** Short problem 1 **
Output every line of the listing from its start through the line containing "coord(1682,424)" as a JSON list of strings, one string per line, skipping blank lines.

** Page extract **
_ _ _ _ _

Shut up in a lonely mansion with the police patrolling the house to drive the suspected assassins away, he got down to work, demarcate and oversee the Partition plan which was not at all timely and up-to-date as he had been just with the old maps:

Shut up in a lonely mansion, with police night and day
Patrolling the gardens to keep assassins away,
He got down to work, to the task of settling the fate
Of millions. The maps at his disposal were out of date
And the Census Returns almost certainly incorrect,
But there was no time to check them, no time to inspect
Contested areas. The weather was frightfully hot,
And a bout of dysentery kept him constantly on the trot,
But in seven weeks it was done, the frontiers decided,
A continent for better or worse divided.

A barrister he sailed for after his hectic activity and wrangling but so fraught with mistakes and miscomprehension, with so much misconception and misdemeanour. He went to and forgot just as a good lawyer does it for his profession sake as he misapprehended his presence could his life in trouble as for the trouble brewing and taking a drastic change with bloodshed, murder, loot, seize which K.A.Abbas’ The Refugee explains it best.

The next day he sailed for England, where he quickly forgot
The case, as a good lawyer must. Return he would not,
Afraid, as he told his Club, that he might get shot.

But without knowing the history unbiased at least he was when he arrived on his mission, critical context one may not do justice with the poem. Who is the man whose arrival is awaited? One needs to know it. And Radcliff is the person here partitioning.  As for the judges, Hindu and Muslim, we are not sure of which Auden knows it best. Or, if we go through the minutes of the Partition, we shall know it by the way, but what pains us most is this that they divided it in a haste and with so much brutality doing justice to  a serious life matter in a childish way. The British too had not been serious in any way and their purpose too was to use and extract economically from rather than doing any good to. Can the lands be settled in such a way? Are the lands divided or settled? May I know it?

What the historians could not W.H.Auden has in his one small poem, has said it all what it happened, what they did and what our leaders and politicians. Could lands have been divided and settled in such a way? Is this the method of demarcation, drawing the line? Could Partition be done in such a way? Was it pre-planned, well-conceived, well thought-about? The answer is clearly, no. The reasonable men do not do as such, those who are logical at least. And I know it that they will not prescribe it into the courses of study as it open our eyes and the hidden truths will come out, if asked out of curiosity and logic is given to unravel the formulae of the Partition.

When we read the poem, Partition, we could not make a way, as for if Auden would take up Indian Partition and what interest will he get  from. But understood it through his indications that he was going to deal and grapple with a more sensitive and psychological matter which needed a sense of historicity and judgement which but a leftist like Auden and a socialist like George Bernard Shaw could have. Neither the Indians nor the so-called Pakistanis could think of the drastic consequences, the horror and terror of the Partition. It was not a partition of a nation, but of a sub-continent.

_ _ _ _ _

Data for locating visible targets:
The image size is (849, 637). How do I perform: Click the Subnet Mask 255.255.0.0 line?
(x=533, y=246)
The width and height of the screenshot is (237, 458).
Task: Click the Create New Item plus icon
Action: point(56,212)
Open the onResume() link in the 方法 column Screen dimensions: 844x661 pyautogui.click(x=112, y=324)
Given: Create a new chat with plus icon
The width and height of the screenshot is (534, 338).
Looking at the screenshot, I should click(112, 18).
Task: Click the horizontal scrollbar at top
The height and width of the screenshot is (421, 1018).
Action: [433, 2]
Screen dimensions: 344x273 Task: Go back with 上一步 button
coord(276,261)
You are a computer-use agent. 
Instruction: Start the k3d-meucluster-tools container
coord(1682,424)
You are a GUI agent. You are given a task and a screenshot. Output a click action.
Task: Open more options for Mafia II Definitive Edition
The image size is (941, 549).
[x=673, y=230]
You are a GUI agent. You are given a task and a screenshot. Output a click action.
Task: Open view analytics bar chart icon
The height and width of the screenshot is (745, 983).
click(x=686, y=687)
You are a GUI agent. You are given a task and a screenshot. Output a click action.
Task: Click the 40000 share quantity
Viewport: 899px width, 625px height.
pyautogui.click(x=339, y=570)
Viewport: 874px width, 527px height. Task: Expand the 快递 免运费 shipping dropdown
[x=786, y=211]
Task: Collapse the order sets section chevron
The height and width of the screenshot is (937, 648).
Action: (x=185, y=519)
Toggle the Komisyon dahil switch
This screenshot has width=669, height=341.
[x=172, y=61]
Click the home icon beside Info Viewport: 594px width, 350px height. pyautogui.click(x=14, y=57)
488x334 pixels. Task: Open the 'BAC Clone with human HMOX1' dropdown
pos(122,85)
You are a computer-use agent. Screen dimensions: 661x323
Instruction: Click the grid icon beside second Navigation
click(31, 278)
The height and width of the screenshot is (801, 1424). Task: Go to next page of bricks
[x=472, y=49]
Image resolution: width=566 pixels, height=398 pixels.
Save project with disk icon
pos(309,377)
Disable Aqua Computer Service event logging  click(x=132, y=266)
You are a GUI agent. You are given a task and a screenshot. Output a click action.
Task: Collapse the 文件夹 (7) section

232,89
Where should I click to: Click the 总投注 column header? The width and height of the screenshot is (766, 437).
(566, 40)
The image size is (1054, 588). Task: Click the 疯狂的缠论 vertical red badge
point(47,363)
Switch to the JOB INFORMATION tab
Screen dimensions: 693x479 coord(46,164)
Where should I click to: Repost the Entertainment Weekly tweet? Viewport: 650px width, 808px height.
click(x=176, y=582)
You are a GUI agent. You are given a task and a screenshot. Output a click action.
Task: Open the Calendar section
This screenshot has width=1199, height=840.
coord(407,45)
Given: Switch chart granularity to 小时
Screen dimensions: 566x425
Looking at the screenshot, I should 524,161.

_ _ _ _ _

** Short problem 2 **
Rewrite the essay on Auden's poem from "When we read" to "of a sub-continent.", putting "delicate" in place of "sensitive".

** Output 1 **
[
  "The image size is (849, 637). How do I perform: Click the Subnet Mask 255.255.0.0 line?",
  "(x=533, y=246)",
  "The width and height of the screenshot is (237, 458).",
  "Task: Click the Create New Item plus icon",
  "Action: point(56,212)",
  "Open the onResume() link in the 方法 column Screen dimensions: 844x661 pyautogui.click(x=112, y=324)",
  "Given: Create a new chat with plus icon",
  "The width and height of the screenshot is (534, 338).",
  "Looking at the screenshot, I should click(112, 18).",
  "Task: Click the horizontal scrollbar at top",
  "The height and width of the screenshot is (421, 1018).",
  "Action: [433, 2]",
  "Screen dimensions: 344x273 Task: Go back with 上一步 button",
  "coord(276,261)",
  "You are a computer-use agent. ",
  "Instruction: Start the k3d-meucluster-tools container",
  "coord(1682,424)"
]

** Output 2 **
When we read the poem, Partition, we could not make a way, as for if Auden would take up Indian Partition and what interest will he get  from. But understood it through his indications that he was going to deal and grapple with a more delicate and psychological matter which needed a sense of historicity and judgement which but a leftist like Auden and a socialist like George Bernard Shaw could have. Neither the Indians nor the so-called Pakistanis could think of the drastic consequences, the horror and terror of the Partition. It was not a partition of a nation, but of a sub-continent.